Coined by the French physiologist Étienne-Jules Marey in the 1880s to describe his photographs of movement that often included a timing clock in the frame so that he could make accurate physiological analyses of movements, the term was later applied to many types of sequential images. Scientists began making single-plate chronophotographs, where a sequence of multiple overlapping images was recorded on a single plate, in the late 1850s when Bernhard Feddersen measured the duration of an electric spark. Multiple-plate chronophotography, where separate phases of movement were recorded on a series of individual photographic plates, at first by using a battery of separate cameras, was introduced by Eadweard Muybridge for his celebrated project of photographing Governor Stanford's racehorses in 1878. At the cutting edge of photographic technology in the later 19th century, new developments were widely discussed in the photographic press and initiated many non-scientific experiments, since the phases of movement captured by chronophotographic methods could be reproduced as an illusion of natural movement in a stroboscopic viewer like a zoetrope or phenakistoscope. Before 1898 many early moving-picture cameras and projectors were patented and discussed under the rubric of new chronophotographic apparatus.

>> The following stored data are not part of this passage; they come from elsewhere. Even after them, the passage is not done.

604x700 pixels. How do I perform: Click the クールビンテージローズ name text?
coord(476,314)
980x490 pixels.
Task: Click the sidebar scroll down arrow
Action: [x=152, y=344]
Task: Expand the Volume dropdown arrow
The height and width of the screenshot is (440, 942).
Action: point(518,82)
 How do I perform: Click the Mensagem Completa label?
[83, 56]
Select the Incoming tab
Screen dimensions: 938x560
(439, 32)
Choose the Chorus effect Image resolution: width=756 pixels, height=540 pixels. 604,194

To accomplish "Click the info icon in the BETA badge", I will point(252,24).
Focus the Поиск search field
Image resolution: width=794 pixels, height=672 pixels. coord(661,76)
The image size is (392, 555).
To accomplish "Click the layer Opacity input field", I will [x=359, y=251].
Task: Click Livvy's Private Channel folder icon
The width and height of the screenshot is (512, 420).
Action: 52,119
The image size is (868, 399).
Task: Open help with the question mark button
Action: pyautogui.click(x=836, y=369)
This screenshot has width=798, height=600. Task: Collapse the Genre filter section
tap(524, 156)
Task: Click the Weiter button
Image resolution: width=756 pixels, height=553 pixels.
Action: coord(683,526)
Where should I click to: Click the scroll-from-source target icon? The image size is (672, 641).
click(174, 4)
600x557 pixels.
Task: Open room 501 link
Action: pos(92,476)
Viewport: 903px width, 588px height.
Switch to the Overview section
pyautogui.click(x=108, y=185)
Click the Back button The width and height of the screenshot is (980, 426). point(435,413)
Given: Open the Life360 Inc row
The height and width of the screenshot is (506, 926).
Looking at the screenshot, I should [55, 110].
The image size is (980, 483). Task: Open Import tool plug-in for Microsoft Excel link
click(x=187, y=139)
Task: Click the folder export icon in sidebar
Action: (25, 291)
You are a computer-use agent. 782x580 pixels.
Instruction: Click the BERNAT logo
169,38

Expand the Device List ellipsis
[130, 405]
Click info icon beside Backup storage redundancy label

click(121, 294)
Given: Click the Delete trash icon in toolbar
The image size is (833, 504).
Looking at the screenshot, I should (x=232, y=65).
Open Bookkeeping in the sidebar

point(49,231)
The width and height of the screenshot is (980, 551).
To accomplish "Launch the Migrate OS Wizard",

The four main figures of chronophotography, Muybridge, Marey, Ottomar Anschütz, and Georges Demeny, for each of whom the claim ‘inventor of the cinema’ has been advanced, had widely divergent careers and attitudes towards their serial images. Although his extraordinary accomplishment in making sequences of twelve wet-plate images of Stanford's horses in various gaits was hailed in photographic journals worldwide after June 1878, Muybridge reinforced his reputation by lecturing on his work as early as a month later. He toured Europe in 1881-2, America in 1882-3, Europe again in 1889-92, and built an attraction at the Columbian Exposition in Chicago in 1893. In his lectures, Muybridge projected drawings carefully modelled on the phases of movement revealed by his series photographs on a device called the zoopraxiscope—a ‘magic lantern run mad’ according to the Illustrated London News—but his only photographic disc for the apparatus used posed individual images of the skeleton of a horse galloping. Both Muybridge's startling work and his relentless promotion of it inspired others to take up his expensive photographic methods.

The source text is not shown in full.